Which lines of the listing contain the string "more", with case counting? Report each one in full.

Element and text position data

——

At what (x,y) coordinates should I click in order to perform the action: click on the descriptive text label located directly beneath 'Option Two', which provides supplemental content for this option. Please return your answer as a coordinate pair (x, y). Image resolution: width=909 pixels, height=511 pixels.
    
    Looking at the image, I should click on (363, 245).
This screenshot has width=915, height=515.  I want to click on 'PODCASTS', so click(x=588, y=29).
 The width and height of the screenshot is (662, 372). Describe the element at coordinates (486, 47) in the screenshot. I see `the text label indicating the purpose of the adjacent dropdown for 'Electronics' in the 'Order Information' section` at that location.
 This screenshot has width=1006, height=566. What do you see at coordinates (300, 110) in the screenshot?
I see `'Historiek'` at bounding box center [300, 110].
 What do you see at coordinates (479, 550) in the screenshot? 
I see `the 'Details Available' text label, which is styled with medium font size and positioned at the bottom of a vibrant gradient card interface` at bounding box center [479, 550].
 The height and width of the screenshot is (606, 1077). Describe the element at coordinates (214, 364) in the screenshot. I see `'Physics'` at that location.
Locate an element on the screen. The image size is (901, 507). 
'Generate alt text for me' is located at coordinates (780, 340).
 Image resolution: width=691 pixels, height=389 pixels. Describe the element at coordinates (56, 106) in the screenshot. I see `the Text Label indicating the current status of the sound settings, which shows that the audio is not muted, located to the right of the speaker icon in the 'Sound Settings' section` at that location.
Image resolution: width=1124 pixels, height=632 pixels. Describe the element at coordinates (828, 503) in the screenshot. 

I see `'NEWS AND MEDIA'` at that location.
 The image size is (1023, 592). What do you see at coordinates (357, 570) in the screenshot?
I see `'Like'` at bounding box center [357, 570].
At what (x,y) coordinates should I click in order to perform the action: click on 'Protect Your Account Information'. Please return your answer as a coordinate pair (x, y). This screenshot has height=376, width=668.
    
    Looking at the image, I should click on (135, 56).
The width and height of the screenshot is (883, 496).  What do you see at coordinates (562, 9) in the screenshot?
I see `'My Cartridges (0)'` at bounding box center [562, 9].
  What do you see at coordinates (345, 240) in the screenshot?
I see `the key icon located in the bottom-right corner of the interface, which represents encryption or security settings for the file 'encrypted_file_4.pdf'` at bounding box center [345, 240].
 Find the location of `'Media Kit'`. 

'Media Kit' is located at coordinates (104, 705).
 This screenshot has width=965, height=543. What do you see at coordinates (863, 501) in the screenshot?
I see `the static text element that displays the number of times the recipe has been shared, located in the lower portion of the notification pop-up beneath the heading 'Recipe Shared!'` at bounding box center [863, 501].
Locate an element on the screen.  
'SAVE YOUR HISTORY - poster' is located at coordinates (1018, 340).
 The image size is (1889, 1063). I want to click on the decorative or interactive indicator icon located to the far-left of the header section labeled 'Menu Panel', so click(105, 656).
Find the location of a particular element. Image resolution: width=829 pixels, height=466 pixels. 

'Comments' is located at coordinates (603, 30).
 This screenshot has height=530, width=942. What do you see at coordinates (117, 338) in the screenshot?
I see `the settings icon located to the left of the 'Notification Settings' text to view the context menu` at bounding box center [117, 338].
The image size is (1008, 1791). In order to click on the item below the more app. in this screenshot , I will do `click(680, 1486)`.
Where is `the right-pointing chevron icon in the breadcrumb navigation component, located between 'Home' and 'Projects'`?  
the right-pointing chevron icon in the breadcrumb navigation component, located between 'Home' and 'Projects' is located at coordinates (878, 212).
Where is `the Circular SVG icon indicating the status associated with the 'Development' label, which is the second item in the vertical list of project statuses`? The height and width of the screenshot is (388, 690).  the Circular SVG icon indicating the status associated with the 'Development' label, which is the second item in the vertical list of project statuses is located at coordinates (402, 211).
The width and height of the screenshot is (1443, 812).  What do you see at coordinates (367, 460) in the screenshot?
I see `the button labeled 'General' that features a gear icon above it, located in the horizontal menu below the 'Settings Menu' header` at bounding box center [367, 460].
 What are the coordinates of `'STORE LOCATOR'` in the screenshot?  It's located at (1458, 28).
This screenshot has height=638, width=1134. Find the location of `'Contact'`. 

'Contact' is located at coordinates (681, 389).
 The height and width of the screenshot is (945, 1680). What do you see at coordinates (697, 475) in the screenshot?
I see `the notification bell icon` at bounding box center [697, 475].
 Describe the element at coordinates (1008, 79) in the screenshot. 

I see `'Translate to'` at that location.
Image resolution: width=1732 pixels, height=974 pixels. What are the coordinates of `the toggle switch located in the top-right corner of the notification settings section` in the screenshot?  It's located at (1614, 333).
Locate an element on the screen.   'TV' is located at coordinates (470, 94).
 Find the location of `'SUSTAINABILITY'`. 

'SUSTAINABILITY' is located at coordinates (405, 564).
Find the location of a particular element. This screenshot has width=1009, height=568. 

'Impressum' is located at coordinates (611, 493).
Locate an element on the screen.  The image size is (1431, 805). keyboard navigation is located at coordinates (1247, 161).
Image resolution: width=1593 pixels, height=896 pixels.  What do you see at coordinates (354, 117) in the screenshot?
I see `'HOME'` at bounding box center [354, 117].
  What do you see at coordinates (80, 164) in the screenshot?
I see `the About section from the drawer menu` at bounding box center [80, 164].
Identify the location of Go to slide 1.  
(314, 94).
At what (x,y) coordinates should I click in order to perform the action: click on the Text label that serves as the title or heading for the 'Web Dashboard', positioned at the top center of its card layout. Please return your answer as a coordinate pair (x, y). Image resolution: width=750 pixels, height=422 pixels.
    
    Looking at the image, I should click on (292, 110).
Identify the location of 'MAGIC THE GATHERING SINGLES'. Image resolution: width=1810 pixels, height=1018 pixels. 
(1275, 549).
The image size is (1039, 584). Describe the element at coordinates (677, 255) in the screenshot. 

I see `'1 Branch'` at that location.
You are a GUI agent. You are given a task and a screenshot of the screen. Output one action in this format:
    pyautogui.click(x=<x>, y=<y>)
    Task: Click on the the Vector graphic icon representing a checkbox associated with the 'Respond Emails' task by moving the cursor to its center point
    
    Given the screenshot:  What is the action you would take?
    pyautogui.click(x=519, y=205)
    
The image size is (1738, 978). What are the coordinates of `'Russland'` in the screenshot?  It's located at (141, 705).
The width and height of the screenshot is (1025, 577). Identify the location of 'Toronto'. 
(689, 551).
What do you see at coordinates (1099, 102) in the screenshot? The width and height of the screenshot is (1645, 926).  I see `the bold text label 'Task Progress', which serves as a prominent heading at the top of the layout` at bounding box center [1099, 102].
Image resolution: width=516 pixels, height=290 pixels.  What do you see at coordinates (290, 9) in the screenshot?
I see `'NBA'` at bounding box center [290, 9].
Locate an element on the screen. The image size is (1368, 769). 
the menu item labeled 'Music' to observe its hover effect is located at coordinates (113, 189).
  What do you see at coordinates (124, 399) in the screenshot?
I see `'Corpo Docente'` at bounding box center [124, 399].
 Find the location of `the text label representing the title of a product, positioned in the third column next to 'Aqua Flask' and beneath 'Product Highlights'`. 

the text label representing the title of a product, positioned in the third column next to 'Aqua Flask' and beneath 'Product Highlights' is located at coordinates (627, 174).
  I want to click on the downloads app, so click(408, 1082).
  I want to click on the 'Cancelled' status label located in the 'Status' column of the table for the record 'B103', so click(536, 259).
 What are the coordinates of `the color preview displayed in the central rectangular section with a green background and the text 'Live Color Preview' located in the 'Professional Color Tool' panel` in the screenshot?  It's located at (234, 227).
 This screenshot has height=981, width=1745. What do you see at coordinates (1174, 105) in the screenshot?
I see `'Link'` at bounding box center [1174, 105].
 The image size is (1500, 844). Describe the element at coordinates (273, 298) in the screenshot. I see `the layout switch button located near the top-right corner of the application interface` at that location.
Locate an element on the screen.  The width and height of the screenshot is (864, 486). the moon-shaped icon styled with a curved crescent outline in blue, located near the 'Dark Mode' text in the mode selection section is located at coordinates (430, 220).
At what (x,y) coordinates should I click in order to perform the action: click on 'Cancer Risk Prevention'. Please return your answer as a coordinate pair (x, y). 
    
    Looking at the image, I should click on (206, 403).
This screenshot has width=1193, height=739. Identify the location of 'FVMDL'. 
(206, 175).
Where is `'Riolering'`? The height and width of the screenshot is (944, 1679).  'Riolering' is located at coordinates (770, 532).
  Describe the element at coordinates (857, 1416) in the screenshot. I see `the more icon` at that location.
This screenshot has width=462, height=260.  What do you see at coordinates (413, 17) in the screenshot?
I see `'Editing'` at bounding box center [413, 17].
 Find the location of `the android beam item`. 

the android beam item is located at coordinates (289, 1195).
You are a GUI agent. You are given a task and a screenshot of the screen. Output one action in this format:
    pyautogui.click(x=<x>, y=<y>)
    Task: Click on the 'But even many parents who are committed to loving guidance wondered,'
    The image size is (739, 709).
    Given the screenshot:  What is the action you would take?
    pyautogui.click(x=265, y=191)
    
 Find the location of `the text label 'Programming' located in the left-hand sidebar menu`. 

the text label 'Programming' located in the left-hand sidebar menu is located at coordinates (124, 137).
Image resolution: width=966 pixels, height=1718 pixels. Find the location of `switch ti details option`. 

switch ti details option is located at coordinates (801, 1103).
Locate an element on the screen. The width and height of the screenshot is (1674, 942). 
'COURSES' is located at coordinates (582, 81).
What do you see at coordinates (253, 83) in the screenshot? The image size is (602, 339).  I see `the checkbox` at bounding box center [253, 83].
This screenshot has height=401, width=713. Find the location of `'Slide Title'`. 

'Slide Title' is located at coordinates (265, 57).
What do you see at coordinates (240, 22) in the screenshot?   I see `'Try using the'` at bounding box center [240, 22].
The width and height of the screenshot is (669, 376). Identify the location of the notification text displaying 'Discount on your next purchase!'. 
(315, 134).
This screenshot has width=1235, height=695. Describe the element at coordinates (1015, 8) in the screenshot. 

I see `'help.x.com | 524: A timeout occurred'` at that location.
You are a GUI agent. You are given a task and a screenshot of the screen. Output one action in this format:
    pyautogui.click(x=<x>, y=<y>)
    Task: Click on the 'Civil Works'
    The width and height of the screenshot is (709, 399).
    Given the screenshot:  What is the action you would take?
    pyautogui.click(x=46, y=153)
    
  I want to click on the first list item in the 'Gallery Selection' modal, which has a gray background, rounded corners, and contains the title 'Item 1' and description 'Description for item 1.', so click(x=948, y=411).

——

Response —
The image size is (1008, 1791). In order to click on the item below the more app. in this screenshot , I will do `click(680, 1486)`.
  Describe the element at coordinates (857, 1416) in the screenshot. I see `the more icon` at that location.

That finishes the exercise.